Reality of "Artificial Intelligence"
Opinion
Practically, what is AI? Silicon valley has a
convenient answer: a powerful autonomous agent that
will spell the end of human white collar work as we
know it. A system that can reason, plan, and
eventually outcompete humans across most cognitive
domains. Dario Amodei, Anthropic CEO, in
Machines of Loving Grace, explores this idea quite deeply. AI systems
driving massive economic expansion by completely
taking over knowledge work. It’s a compelling story.
It’s also one that a lot of people have a strong
financial incentive to believe. That alone doesn’t
make it wrong. But it should make you skeptical.
This optimistic view is in large part backed up by
the idea that these systems have reasoning
capability in the same way a human does: stable
internal world models, memory and experience,
grounded understanding… I believe an observation of
the confabulated, so-called “thinking” token output
of any frontier LLM is enough evidence to see how
fatal of a misnomer this is.
Be that as it may, language models are genuinely
capable for the easy 80% of most tasks in many
economically important domains like healthcare,
management, and engineering. The problem is that the
easy 80% was never the valuble part. The work that
makes something correct, safe, useable lives in the
last 20%, exactly where AI becomes unreliable due to
but not limited by hallucinations, overconfidence,
temporal staleness... These are embarassingly
exposed, foundational issues with LLMs that make
many of the grandiose promises of AI hollow. At
least for now, and likely many years to come.
The truth is this: the transformer architecture is
roughly eight years old. Companies building at the
frontier have existed for only a few years. And yet
these systems are being pushed into education,
medicine, hiring, and governance at enormous scale.

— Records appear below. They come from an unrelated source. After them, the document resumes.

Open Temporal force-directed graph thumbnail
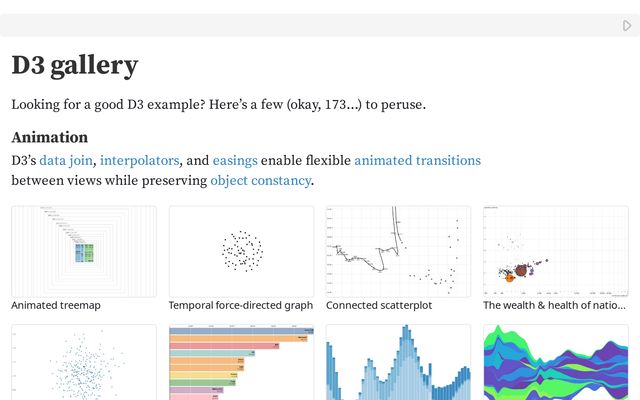 pyautogui.click(x=241, y=251)
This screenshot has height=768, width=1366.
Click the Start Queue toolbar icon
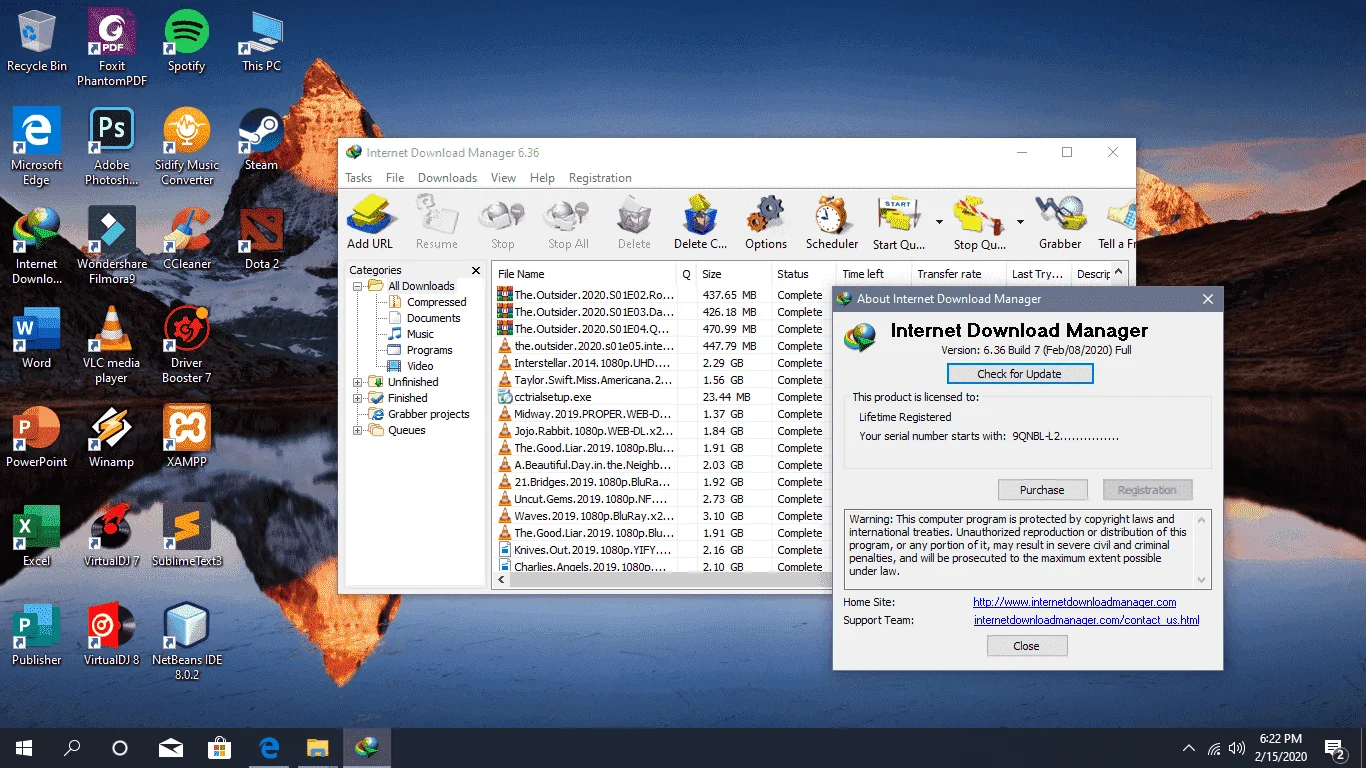coord(898,222)
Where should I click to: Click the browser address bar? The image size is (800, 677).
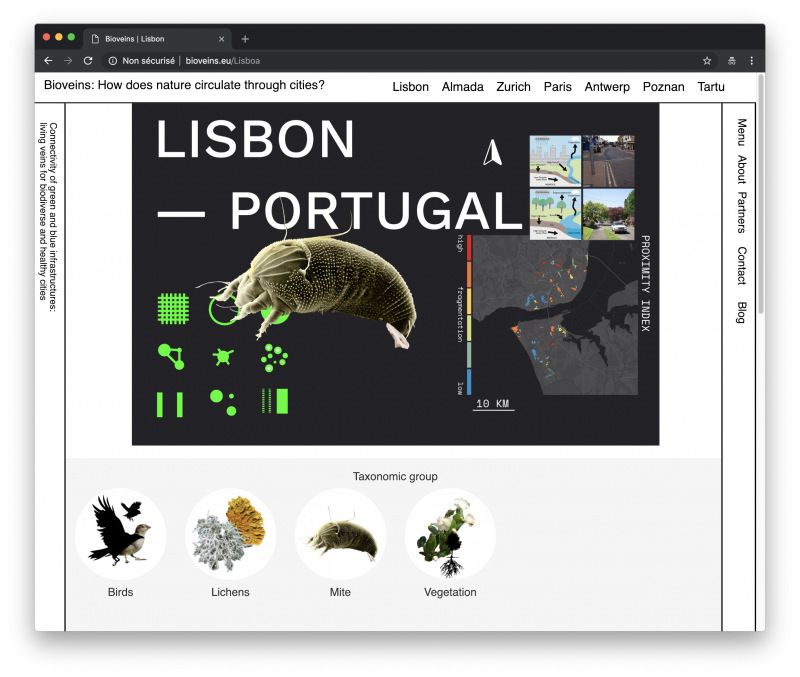pos(400,61)
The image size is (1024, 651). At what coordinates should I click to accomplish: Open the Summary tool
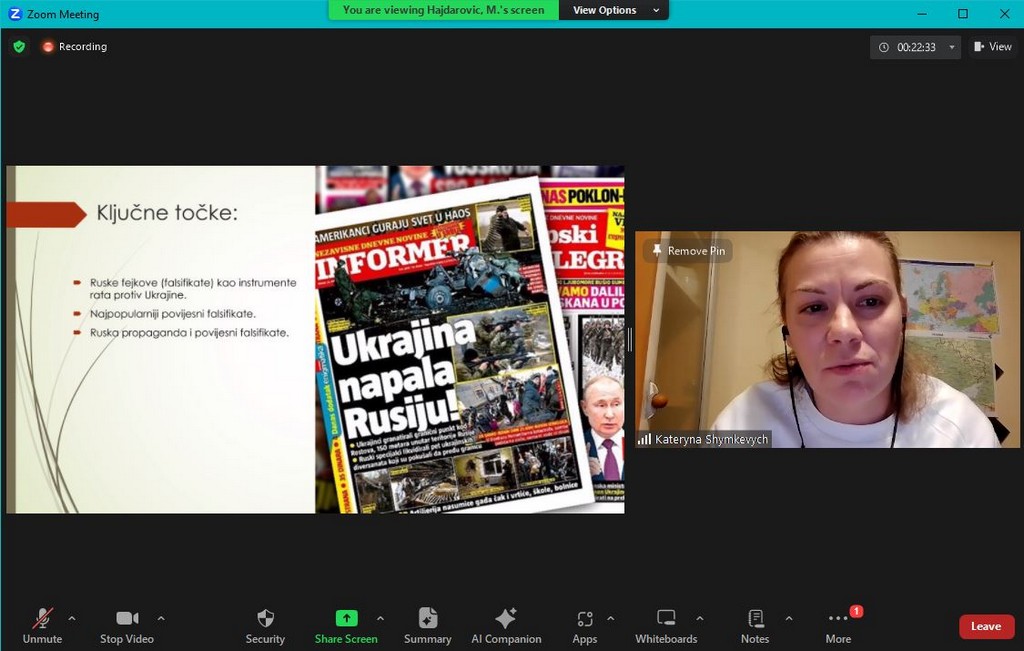[x=427, y=619]
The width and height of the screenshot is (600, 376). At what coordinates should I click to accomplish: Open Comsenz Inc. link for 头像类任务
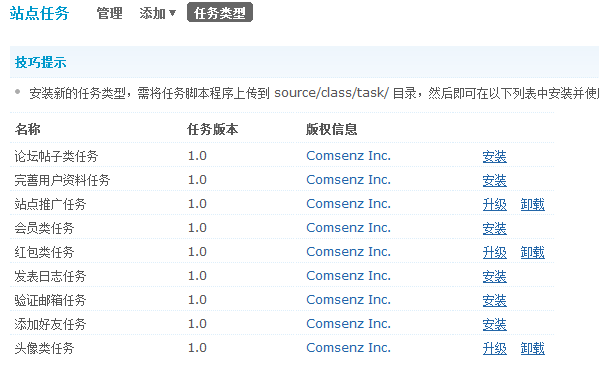[x=348, y=348]
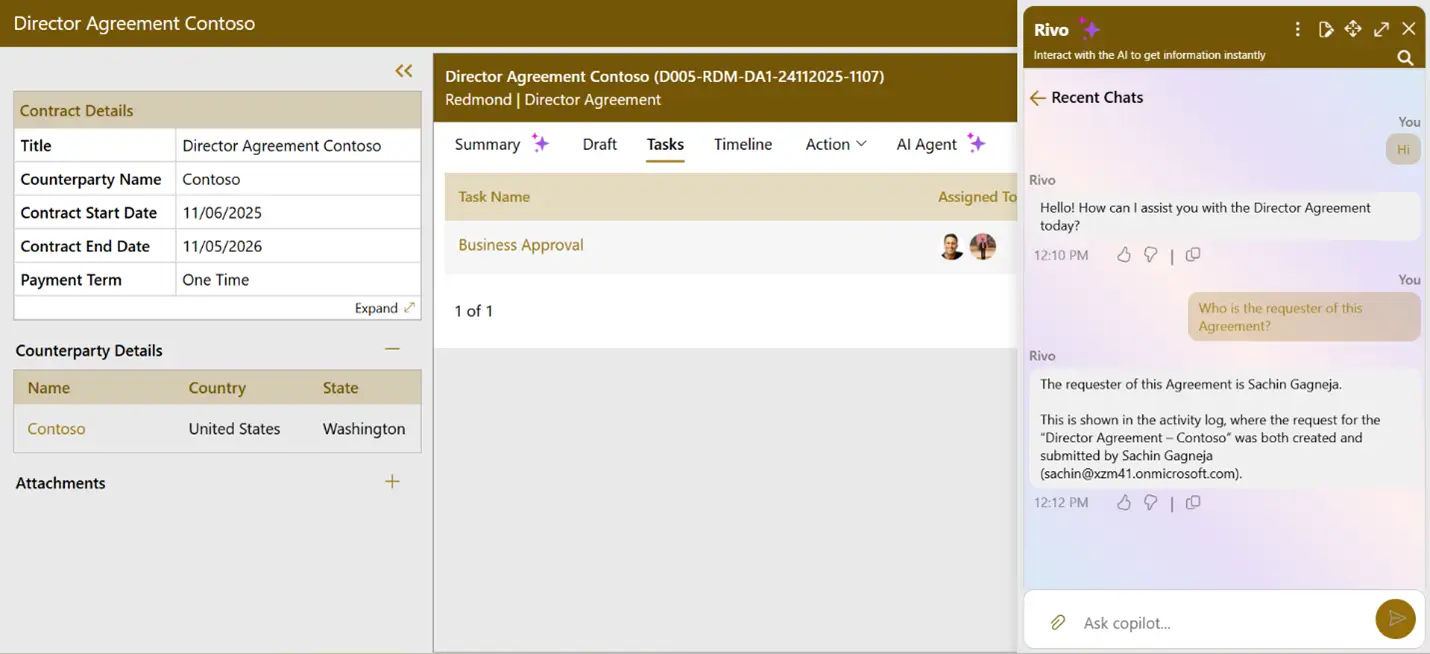Open the Business Approval task
1430x654 pixels.
[x=520, y=243]
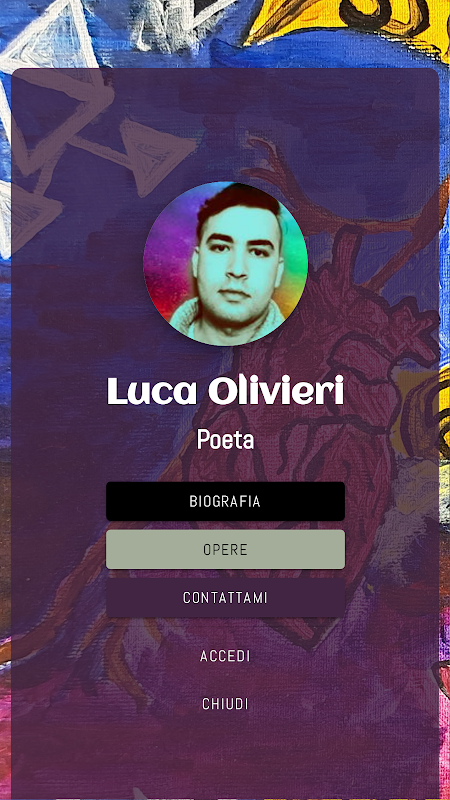
Task: Select the highlighted OPERE menu item
Action: tap(226, 549)
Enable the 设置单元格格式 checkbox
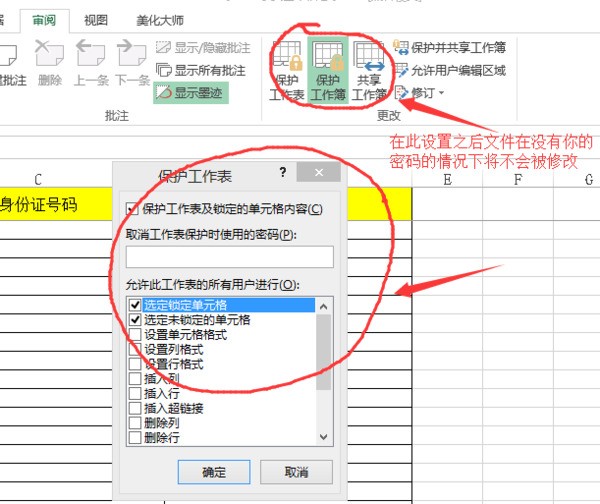 click(x=135, y=335)
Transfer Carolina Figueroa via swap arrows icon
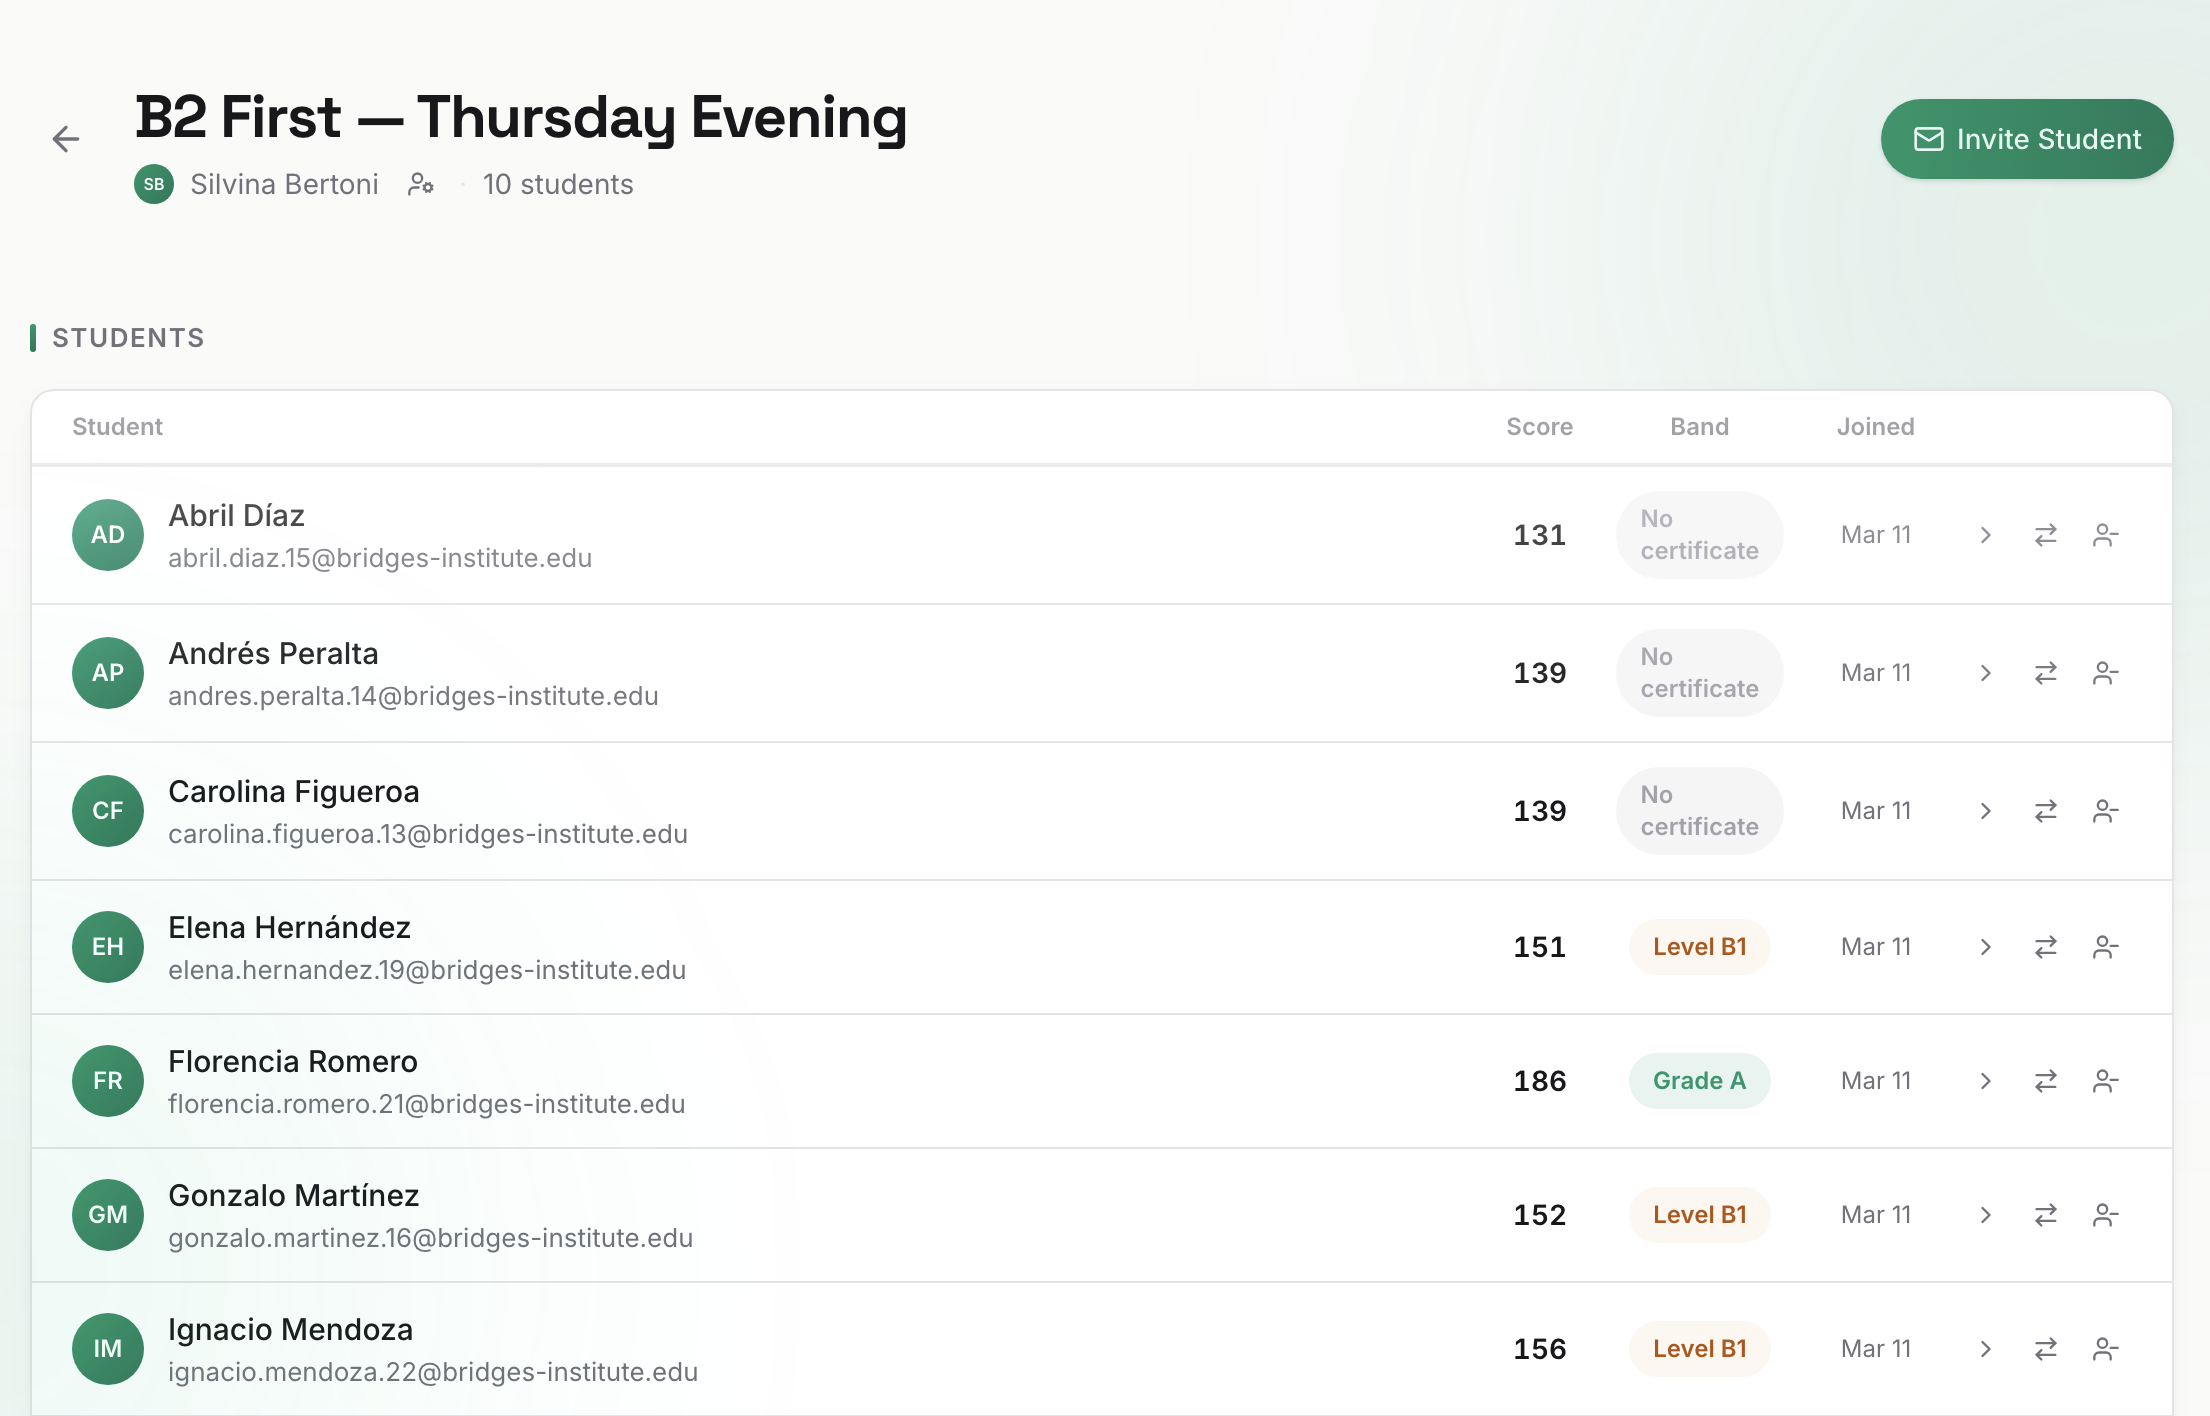Screen dimensions: 2210x1416 2046,811
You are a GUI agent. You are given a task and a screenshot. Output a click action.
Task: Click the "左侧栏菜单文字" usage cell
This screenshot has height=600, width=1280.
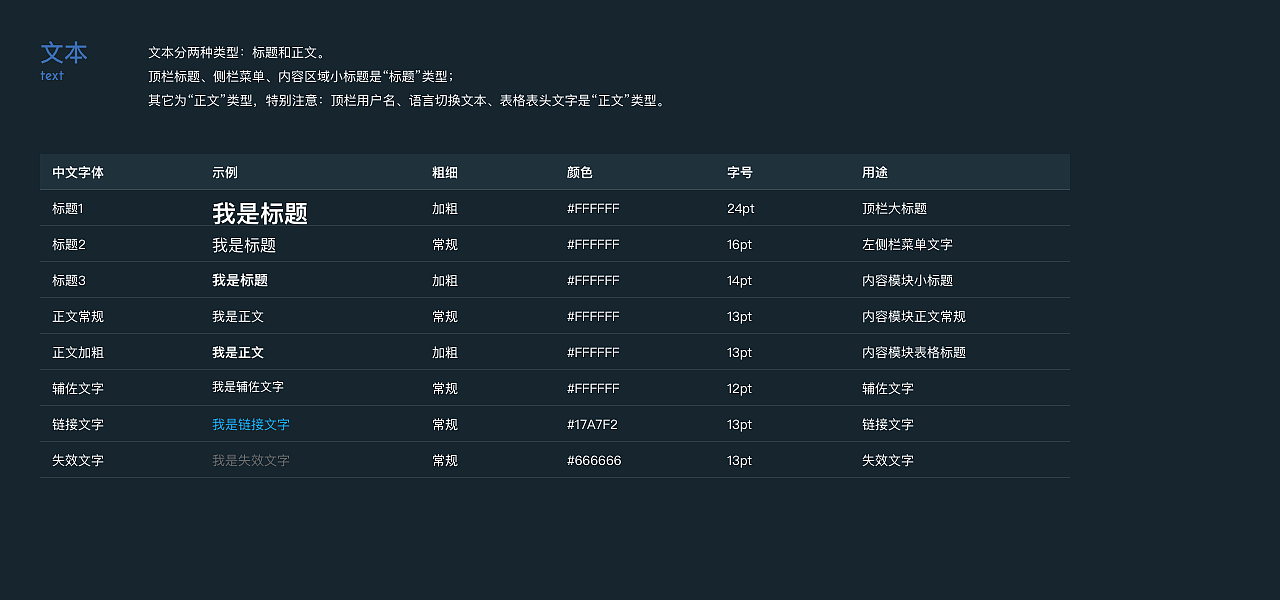tap(907, 245)
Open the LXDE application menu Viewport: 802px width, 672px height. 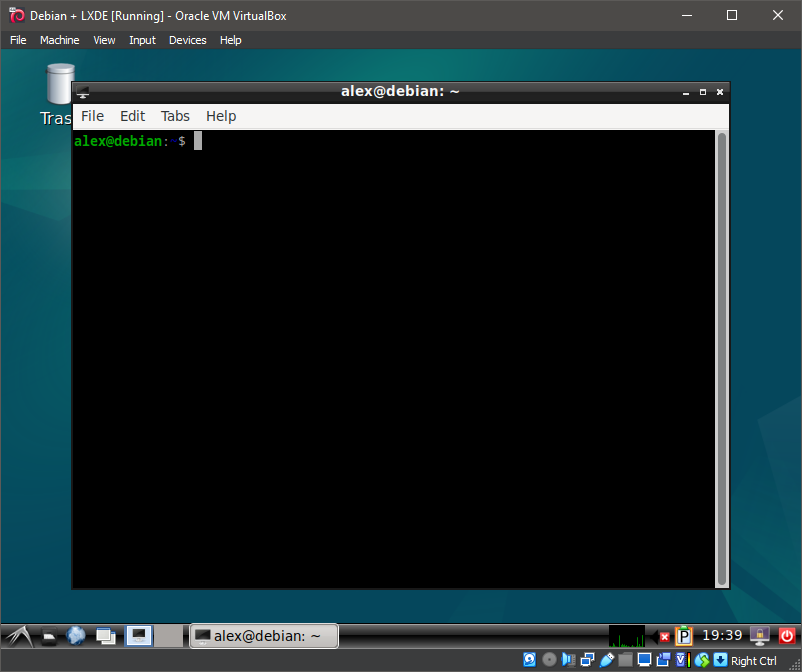(x=18, y=636)
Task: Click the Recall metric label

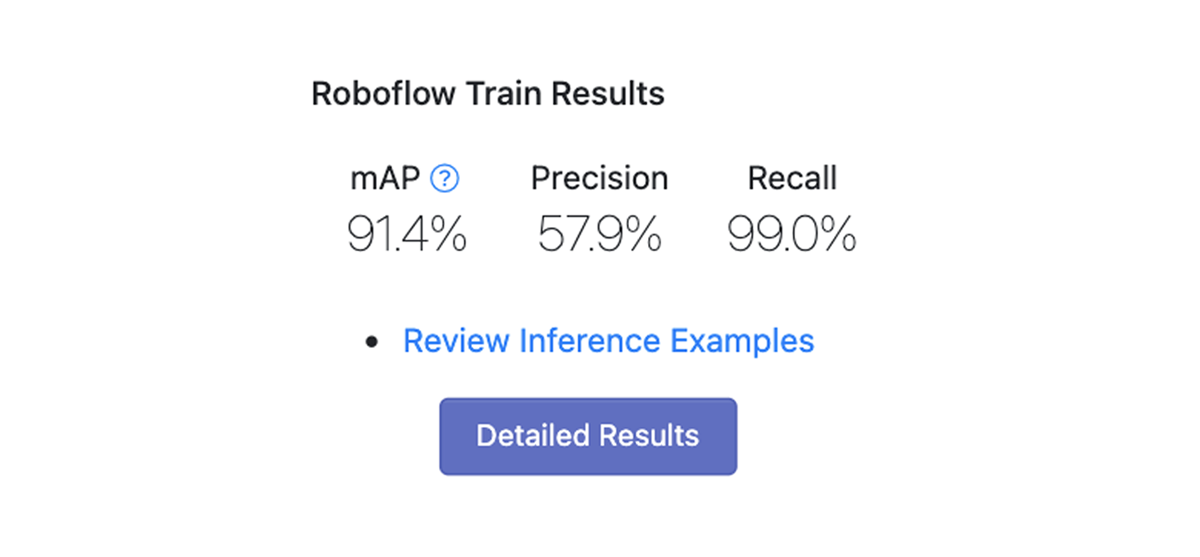Action: [x=792, y=179]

Historically, there is always a lag between
invention and understanding. Electricity, for
example, took over a century between discovery and
commercialization. That lag is where society figures
out how, when, where, and by whom a new invention
should be used.
I propose that after striping away the marketing and
getting a clear hold on the fundamentals of LLMs,
two practical uses stand out.
First, AI is an extremely powerful interface to
human knowledge. The sum of human writing is now
explorable in natural language at a higher
resolution than ever before. A doctor can surface
relevant case studies in seconds. A student without
access to a great teacher can get one on demand.
This is not insignificant. It is a compression (but
not deletion) of the access gap that has always
existed between those with expert networks and
institutional resources and those without. The value
here is real and already being realized.
Second, for tasks that are well-bounded, simple,
repetitious, rote, AI's potential is actually not
fully realized. Drafting boilerplate, summarizing
structured documents, generating first-pass code
from well-specified requirements... These are tasks
where the ceiling of required correctness is low
enough that the 80% is actually sufficient. The
economic value here is also real, but it is the
value of, say,
a faster typist, not a new colleague.
These two uses, knowledge retrieval and rote
augmentation, are, I believe, the honest foundation
of what AI can deliver today. And this is the line
we build from: instead of selling autonomous agents
replacing human judgment, we are developing tightly
scoped, polished tools that make the capable more
capable. This is a narrower claim than what the
broader industry is making. It is also a true one.